[Exercise set]:
1. Rewrite the Bannister running passage, swapping "White City" for "Wembley". Begin at the words "He was selected" and stop after "City in 4:14.2.".
2. Please continue the Bannister running passage with the next part, starting after its last sentence.

[Reading text]:

--- START ---

Bannister started his running career at Oxford in the autumn of 1946 at the age of 17. He had never worn running spikes previously or run on a track. His training was light, even compared to the standards of the day, but he showed promise in running a mile in 1947 in 4:24.6 on only three weekly half-hour training sessions.

He was selected as an Olympic "possible" in 1948 but declined as he felt he was not ready to compete at that level. However, he was further inspired to become a great miler by watching the 1948 Olympics. He set his training goals on the 1952 Olympics in Helsinki.

In 1949, he improved in the 880 yd run to 1:52.7 and won several mile races in 4:11. Then, after a period of six weeks with no training, he came in third at White City in 4:14.2.

The year 1950 saw more improvements as he finished a relatively slow 4:13-mile on 1 July with an impressive 57.5 last quarter. Then, he ran the AAA 880 in 1:52.1, losing to Arthur Wint, and then ran 1:50.7 for the 800 m at the European Championships on 26 August, placing third. Chastened by this lack of success, Bannister started to train harder and more seriously.

--- END ---

[Dataset items]
--- START ---

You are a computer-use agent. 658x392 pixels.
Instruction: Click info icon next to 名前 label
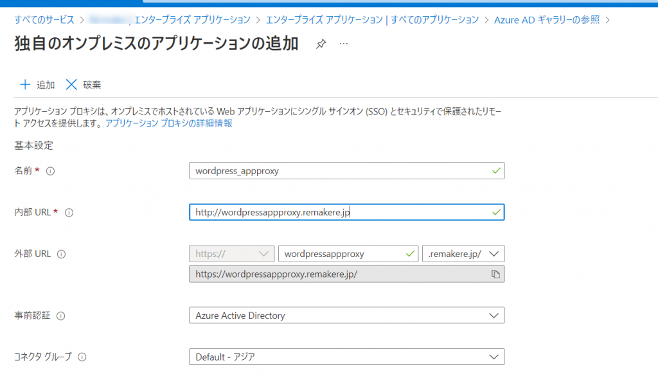[50, 171]
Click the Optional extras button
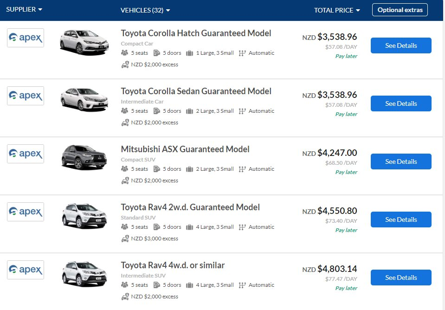This screenshot has height=310, width=445. (400, 10)
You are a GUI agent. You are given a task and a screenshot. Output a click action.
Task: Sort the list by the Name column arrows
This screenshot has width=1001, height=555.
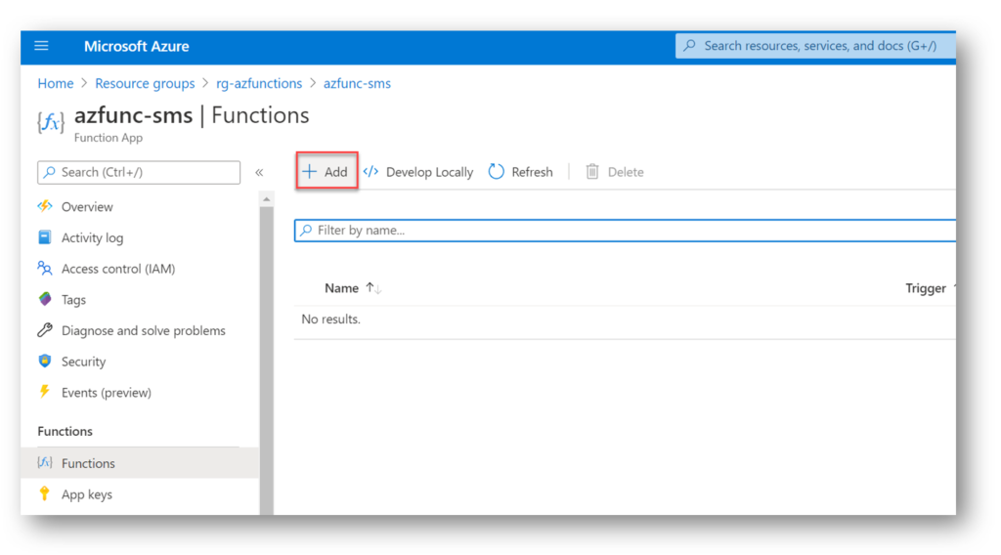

--- END ---

[Answers to each task]:
1.
He was selected as an Olympic "possible" in 1948 but declined as he felt he was not ready to compete at that level. However, he was further inspired to become a great miler by watching the 1948 Olympics. He set his training goals on the 1952 Olympics in Helsinki.

In 1949, he improved in the 880 yd run to 1:52.7 and won several mile races in 4:11. Then, after a period of six weeks with no training, he came in third at Wembley in 4:14.2.

2.
His increased attention to training paid quick dividends, as he won a mile race in 4:09.9 on 30 December. Then in 1951 at the Penn Relays, Bannister broke away from the pack with a 56.7 final lap, finishing in 4:08.3. Then, in his biggest test to date, he won a mile race on 14 July in 4:07.8 at the AAA Championships at White City before 47,000 people. The time set a meet record and he defeated defending champion Bill Nankeville in the process.

Bannister suffered defeat, however, when Yugoslavia's Andrija Otenhajmer, aware of Bannister's final-lap kick, took a 1500 m race in Belgrade 25 August out at near-record pace, forcing Bannister to close the gap by the bell lap. Otenhajmer won in 3:47.0, though Bannister set a personal best finishing second in 3:48.4. Bannister was no longer seen as invincible.

His training was a very modern individualised mixture of interval training influenced by coach Franz Stampfl with elements of block periodisation, fell running and anaerobic elements of training which were later perfected by Arthur Lydiard.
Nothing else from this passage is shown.